**TEXT**.
────────

Checks and Balances as the True Meaning of Separation of Powers in Modern
Constitutionalism
1. Separation of Powers is Functional, Not Isolationist
The doctrine of separation of powers, as conceived by Montesquieu in The Spirit of Laws
(1748), aims not at isolation but at preventing concentration of authority. The Supreme Court
in Ram Jawaya Kapur v. State of Punjab (AIR 1955 SC 549) held that though our
Constitution demarcates functions, it does not strictly divide them; each organ acts as a
constitutional check on the other. Judicial review of executive acts, therefore, is not
interference but a legitimate restraint to maintain balance.
2. Checks and Balances as the Lifeblood of Constitutional Democracy
Checks and balances ensure that power remains accountable. Justice Chandrachud in
Kesavananda Bharati v. State of Kerala (AIR 1973 SC 1461) affirmed judicial review as part
of the basic structure, implying that review of arbitrary executive action is inherent to
democracy. As A.V. Dicey observed, “Every power must be limited, and every limitation
must have a counterweight.” Hence, judicial scrutiny of clemency sustains, not violates,
separation of powers.
3. Clemency Power Subject to Constitutional and Judicial Control
The pardoning power, though vested in the executive, cannot exist beyond constitutional
bounds. In Epuru Sudhakar v. Govt. of A.P. (2006) 8 SCC 161, the Supreme Court ruled that
clemency may be reviewed if exercised arbitrarily, mala fide, or discriminatorily — echoing
Schick v. Reed (419 U.S. 256, 1974). As held in Marbury v. Madison (1803) and Indira
Nehru Gandhi v. Raj Narain (1975 Supp SCC 1), it is the judiciary’s duty to ensure that
every executive act, including pardon, conforms to constitutional principles.

────────

**SET OF TASKS**.
- 1) Answer these questions using the text on separation of powers, each answer on its own line:
(a) In what year was Montesquieu's The Spirit of Laws published?
(b) Which case does the text cite for affirming judicial review as part of the basic structure?
(c) According to the ruling in Epuru Sudhakar v. Govt. of A.P., on what grounds may clemency be reviewed?
- 2) Carry the text on separation of powers forward by writing the next section after its final sentence.

**RAW DATA**.
────────

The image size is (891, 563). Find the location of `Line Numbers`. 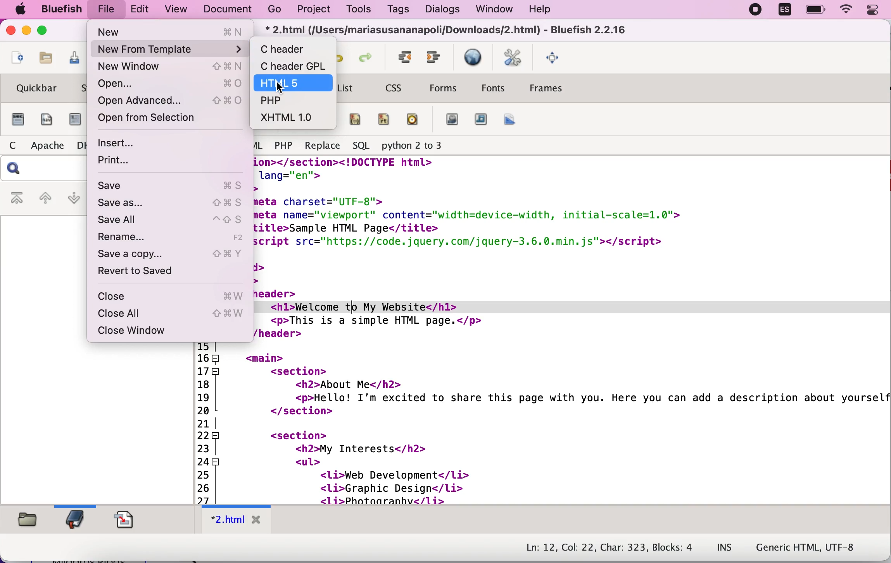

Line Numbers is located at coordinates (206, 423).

────────

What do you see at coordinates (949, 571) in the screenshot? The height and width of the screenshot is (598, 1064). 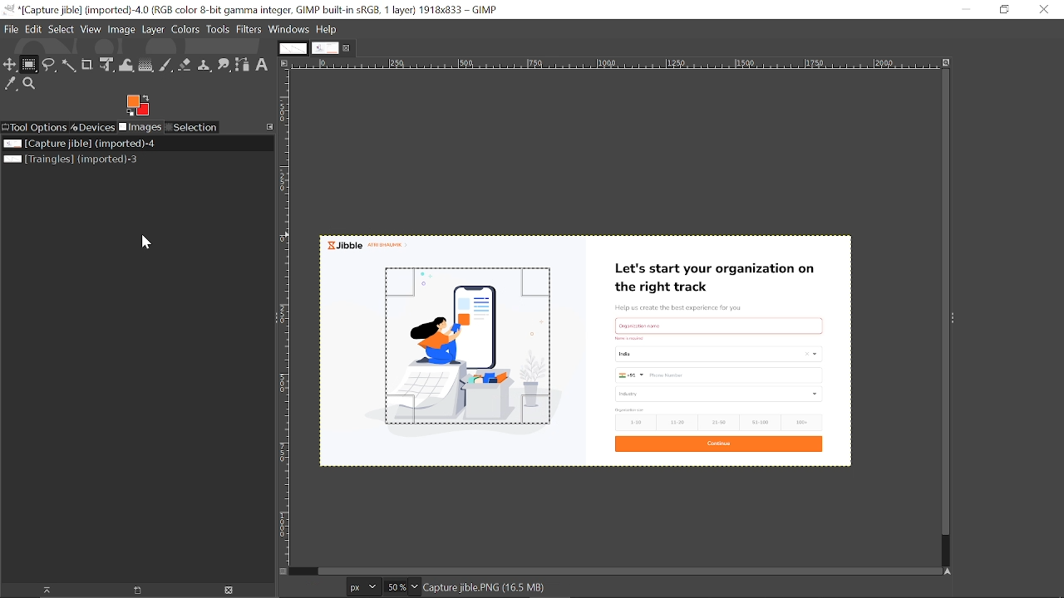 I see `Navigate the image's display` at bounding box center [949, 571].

────────

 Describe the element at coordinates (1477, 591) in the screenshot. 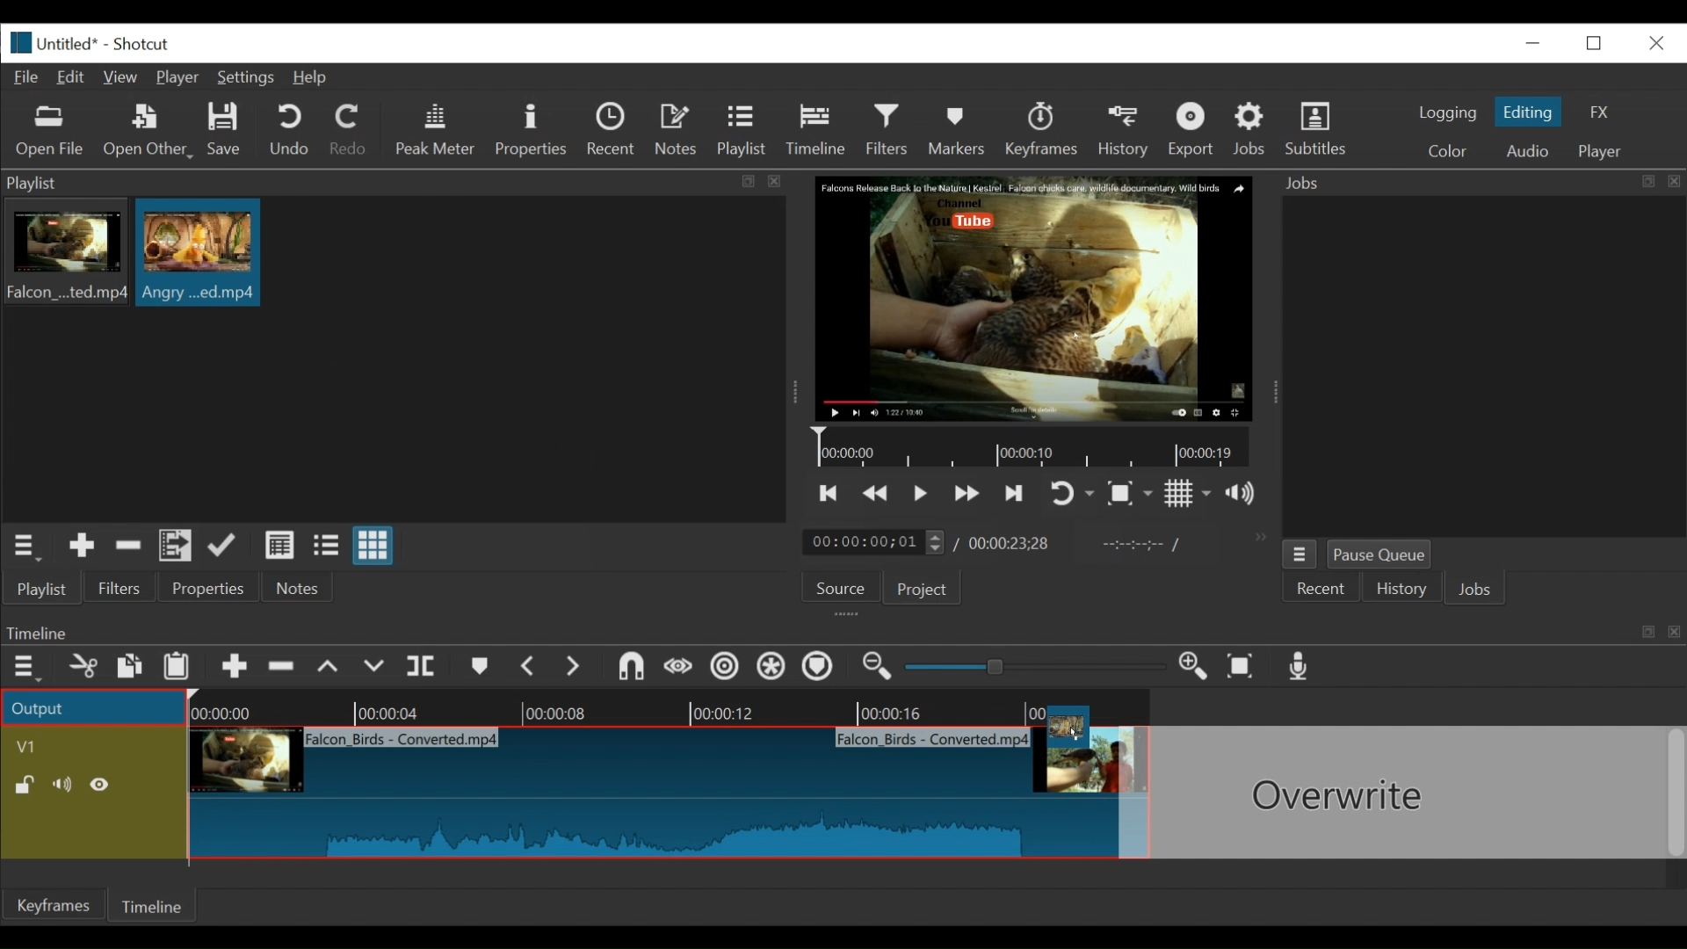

────────

**ANSWERS TO THE TASKS**.
- 1)
(a) 1748
(b) Kesavananda Bharati v. State of Kerala (AIR 1973 SC 1461)
(c) If it is exercised arbitrarily, mala fide, or discriminatorily

- 2)
4. Doctrine of Constitutional Trust and Judicial Oversight
Clemency power is held in trust for the public, not as a personal prerogative. In State of Bihar
v. D.N. Ganguly (AIR 1958 SC 1018), it was reaffirmed that all public power must be
exercised in good faith for its intended purpose. Judicial intervention, therefore, restores
equilibrium when the trust is breached. As Kehar Singh v. Union of India (1989) 1 SCC 204
and R v. Secretary of State, ex parte Bentley [1994] QB 349 demonstrate, courts intervene
where pardons are politically motivated or irrational — ensuring clemency serves justice, not
expediency.
5. Constitutional Supremacy Anchored in Global and Domestic Practice
Separation of powers ultimately protects the supremacy of the Constitution, not the
supremacy of any organ. Justice Khanna in Kesavananda Bharati aptly noted, “No organ of
the State is sovereign; the Constitution is.” Judicial checks on clemency, recognised globally
— from President of South Africa v. Hugo (1997 (4) SA 1 (CC)) to Ohio Adult Parole
Authority v. Woodard (523 U.S. 272, 1998) — reaffirm that executive mercy must operate
within constitutional limits. Thus, checks and balances transform governance from rule by
men into rule under law.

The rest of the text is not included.